Noeline Blackwell, director of Flac, said the organisation’s telephone  information line was something of a “social thermometer for issues affecting people in Ireland”. File photograph: Dara Mac Donaill/The Irish Times

Noeline Blackwell, director of Flac, said the organisation’s telephone information line was something of a “social thermometer for issues affecting people in Ireland”. File photograph: Dara Mac Donaill/The Irish Times

 

Queries about housing rights to the Free Legal Advice Centres (Flac) increased by 82 per cent last year compared with 2013, according to the organisation’s annual report.

This increase, the sharpest on any legal issue dealt with by Flac, followed an 83 per cent increase in calls on housing between 2012 and 2013 and the organisation says it reflects “a real need for detailed legal information on the topic” to be made more widely available.

Publishing its 2014 report this morning, Flac also calls for “binding laws” to replace codes of conduct for banks in their dealings with people in serious debt, to protect them from “exploitation”.

The organisation is also concerned that reforms announced in May to better protect people in mortgage arrears may still not ensure them access to the legal advice and representation they need to “reach a fair resolution”.

Last year was Flac’s busiest since it was founded in 1969, with calls to its information line up more than 10 per cent on 2013.

It received 15,005 calls of which 21 per cent were from people seeking advice on family law, 14 per cent were on housing, including on landlord/tenant issues, 8.6 per cent were on credit and debt matters with 6.7 per cent on employment law.

‘Social thermometer’

Noeline Blackwell, director of Flac, said the information line was something of a “social thermometer for issues affecting people in Ireland”.

Flac operates 81 locally based free legal advice centres throughout the State run by volunteer lawyers in conjunction with Citizen’s Information Centres. Its vision is to promote a society where “everyone can access fair and accountable mechanisms to vindicate their rights”.

Family law was the most common area of law discussed on Flac’s information line in its centres. Some 34 per cent of those who came to centres last year had issues in this area, while 21 per cent (3,215) of callers to the information line had.

Divorce

Almost half the family law queries in centres, and one third of those via phone were regarding divorce or separation. Custody, access or guardianship was the second most common query, followed by maintenance and the family home.

Housing queries accounted for just over 14 per cent on the phones and six per cent in the centres. Landlord-tenant issues were the most prevalent, accounting for about two-thirds, followed by rent issues, issues with local authorities and issues with management companies.
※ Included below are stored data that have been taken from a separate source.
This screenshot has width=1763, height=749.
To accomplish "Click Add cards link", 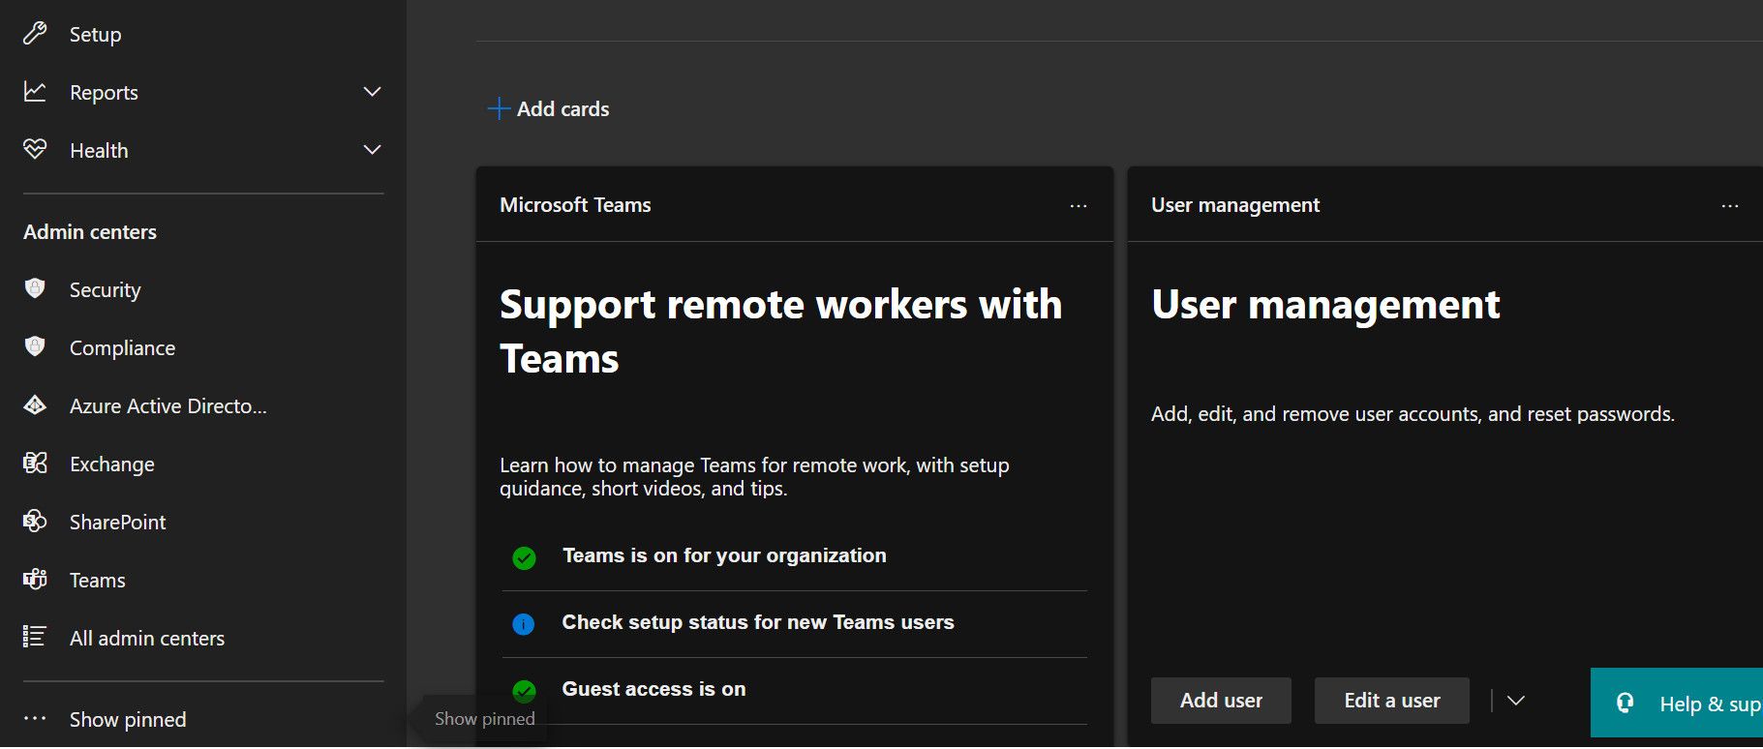I will click(549, 108).
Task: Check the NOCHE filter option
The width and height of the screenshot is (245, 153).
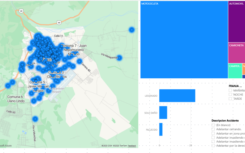Action: coord(230,95)
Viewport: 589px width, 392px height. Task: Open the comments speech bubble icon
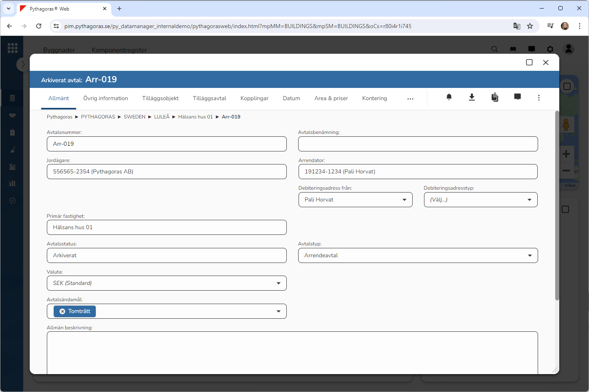[x=517, y=97]
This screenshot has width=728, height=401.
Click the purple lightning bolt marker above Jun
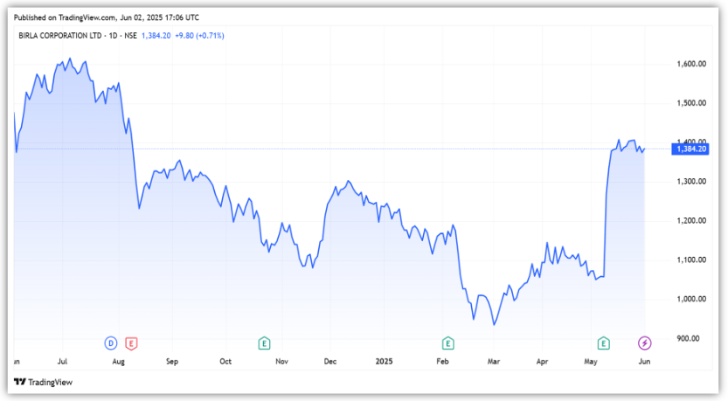(644, 342)

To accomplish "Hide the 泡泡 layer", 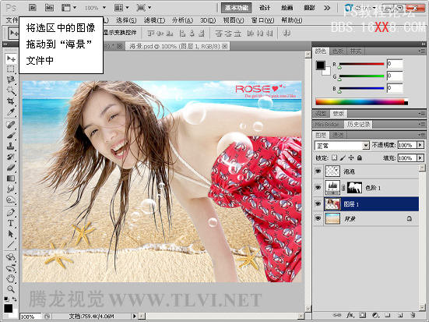I will tap(318, 172).
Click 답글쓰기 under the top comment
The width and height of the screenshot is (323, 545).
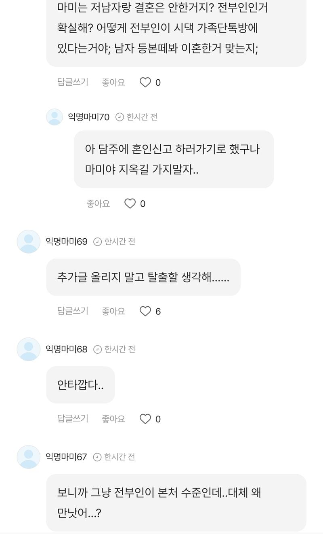click(73, 82)
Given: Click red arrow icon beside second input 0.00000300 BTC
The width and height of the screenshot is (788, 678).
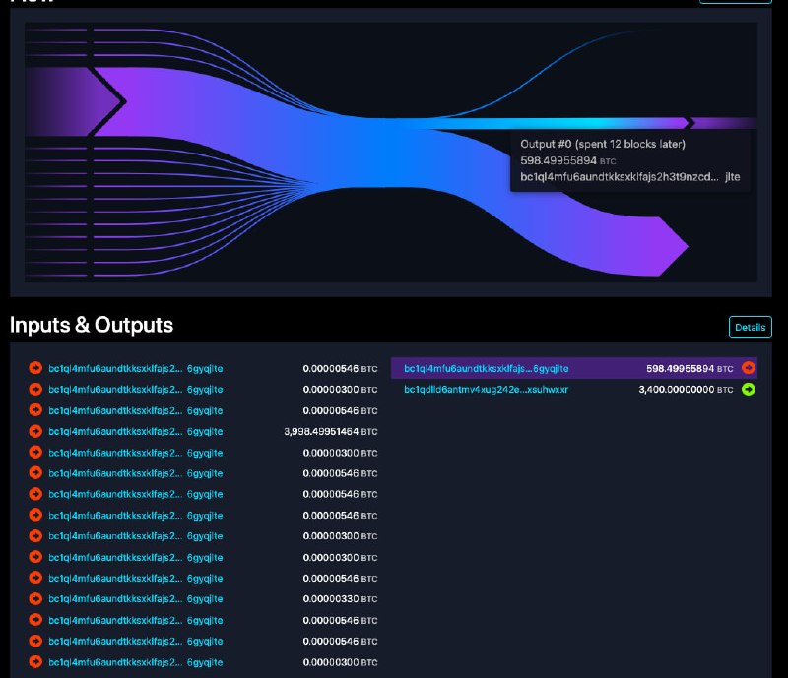Looking at the screenshot, I should click(35, 390).
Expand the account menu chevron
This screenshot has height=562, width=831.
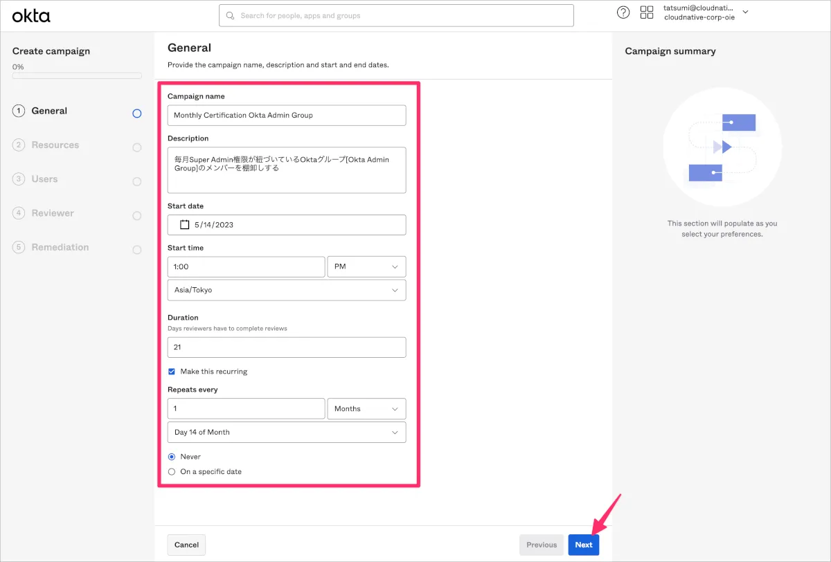coord(746,12)

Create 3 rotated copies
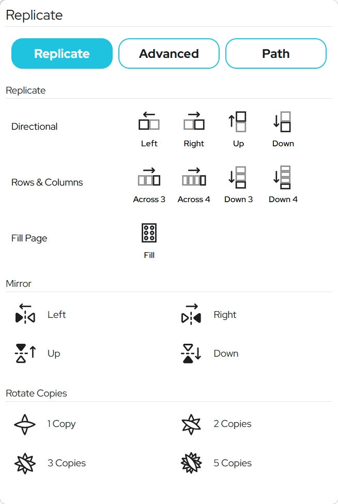tap(25, 463)
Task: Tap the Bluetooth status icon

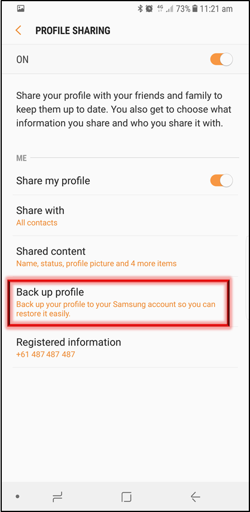Action: tap(140, 9)
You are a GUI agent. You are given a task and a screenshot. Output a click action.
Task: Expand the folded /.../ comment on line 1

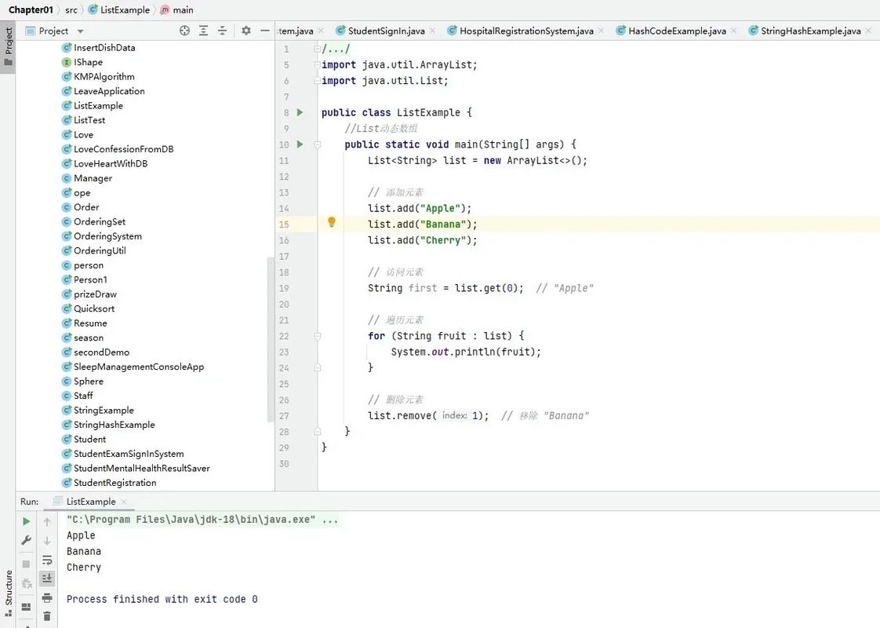[x=318, y=49]
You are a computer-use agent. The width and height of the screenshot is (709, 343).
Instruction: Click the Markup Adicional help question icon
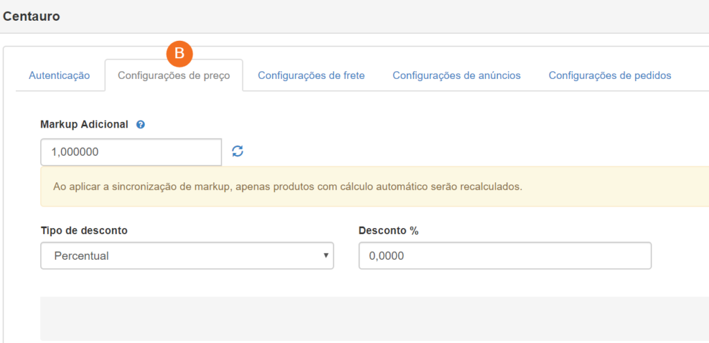[141, 125]
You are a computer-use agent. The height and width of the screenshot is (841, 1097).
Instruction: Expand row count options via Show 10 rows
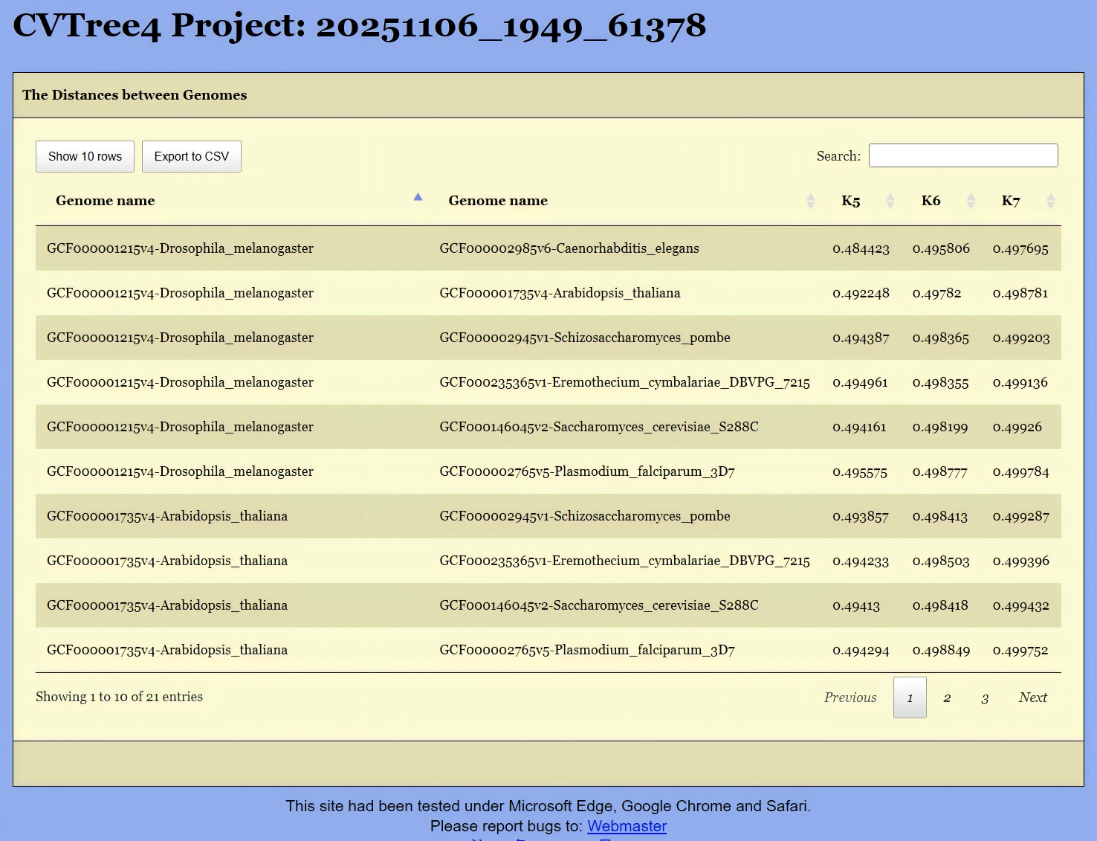pyautogui.click(x=84, y=156)
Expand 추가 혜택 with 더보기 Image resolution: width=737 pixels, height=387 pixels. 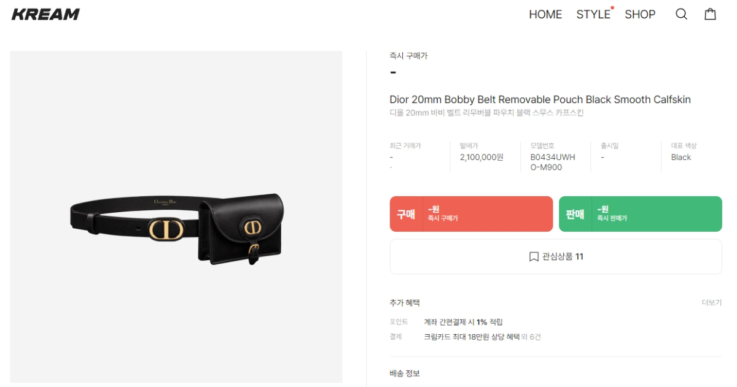[712, 303]
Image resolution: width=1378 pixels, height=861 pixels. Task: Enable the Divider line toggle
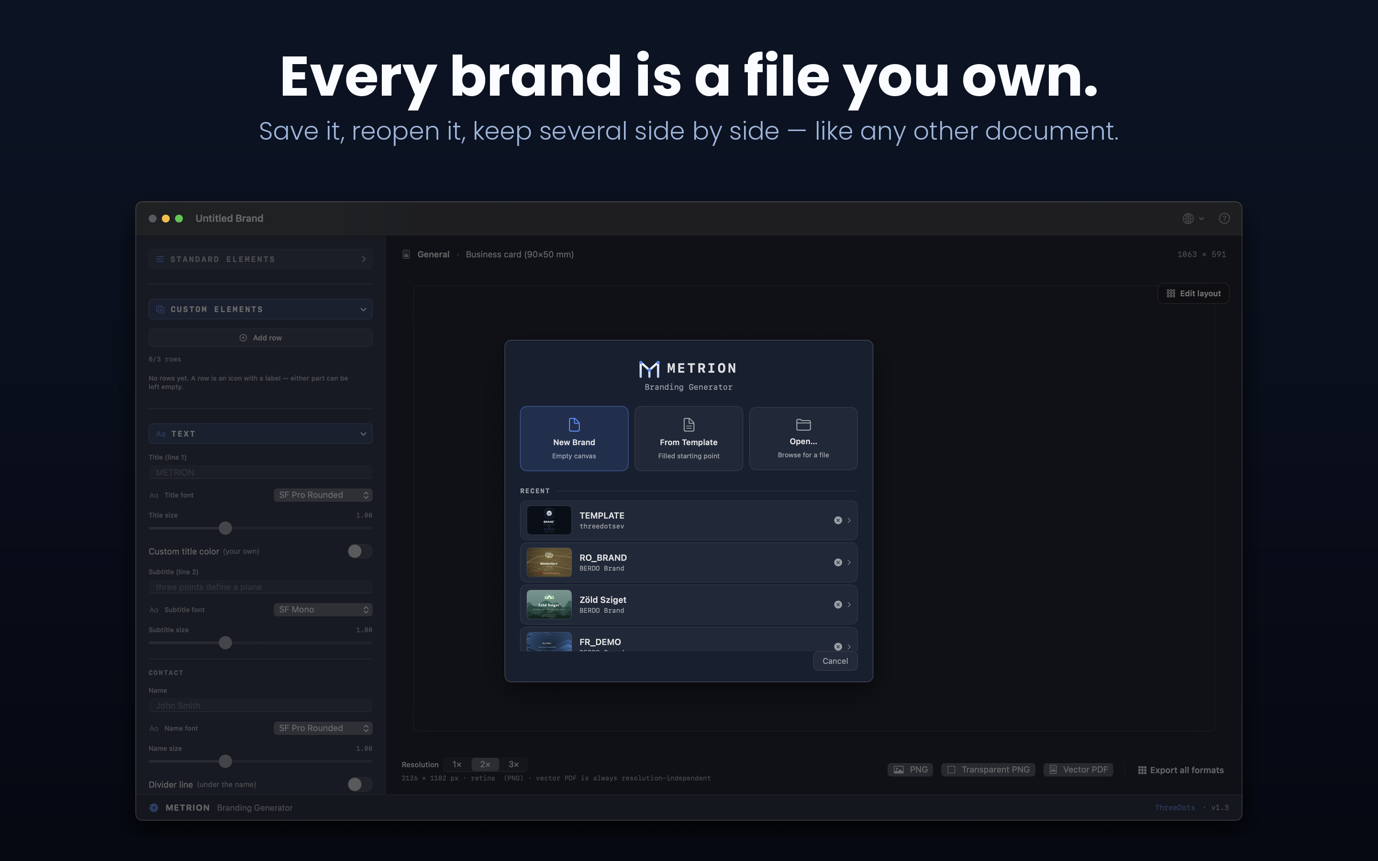[360, 785]
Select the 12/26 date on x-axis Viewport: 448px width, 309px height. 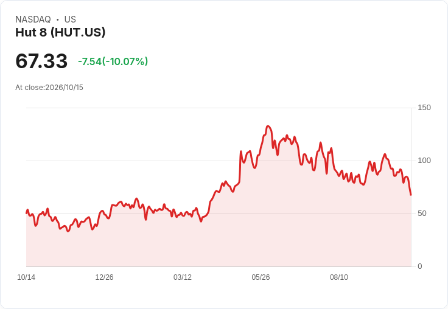click(104, 277)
About one in 10 queries were about debt, with approximately half from people in mortgage arrears.

Senior policy analyst with Flac Paul Joyce said that while reforms announced in May to allow courts review unreasonable refusals by banks of insolvency arrangements were welcome, they needed to enacted quickly.

He added: “Flac remains concerned that despite these reforms, many over-indebted people will still not be able to access the advice and support they need to reach a fair resolution, be that a personal insolvency practitioner or lawyer, due to lack of resources.

He also said the reliance on codes of conduct on banks and creditors in their dealings with people in debt, as opposed to binding laws, left “many people at risk of exploitation”.